Anandamide deficiency and heightened neuropathic pain in aged mice.

“Damaging of peripheral nerves may result in chronic neuropathic pain for which the likelihood is increased in the elderly. We assessed in mice if age-dependent alterations of endocannabinoids contributed to the heightened vulnerability to neuropathic pain at old age.

We assessed nociception, endocannabinoids and the therapeutic efficacy of R-flurbiprofen in young and aged mice in the spared nerve injury model of neuropathic pain.

 R-flurbiprofen was used because it is able to reduce neuropathic pain in young mice in part by increasing anandamide.

Aged mice developed stronger nociceptive hypersensitivity after sciatic nerve injury than young mice.

This was associated with low anandamide levels in the dorsal root ganglia, spinal cord, thalamus and cortex, which further decreased after nerve injury…”
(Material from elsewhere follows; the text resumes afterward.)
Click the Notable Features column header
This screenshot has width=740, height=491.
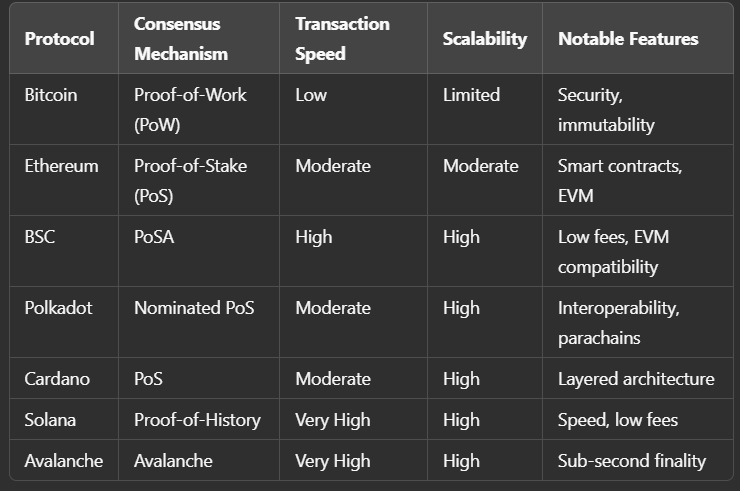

 More: http://www.ncbi.nlm.nih.gov/pubmed/23597506

Cannabinoid receptor 1 deficiency in a mouse model of Alzheimer’s disease leads to enhanced cognitive impairment despite of a reduction in amyloid deposition.

“Alzheimer’s disease (AD) is characterized by amyloid-β deposition in amyloid plaques, neurofibrillary tangles, inflammation, neuronal loss, and cognitive deficits. Cannabinoids display neuromodulatory and neuroprotective effects and affect memory acquisition. Here, we studied the impact of cannabinoid receptor type 1 (CB1) deficiency on the development of AD pathology…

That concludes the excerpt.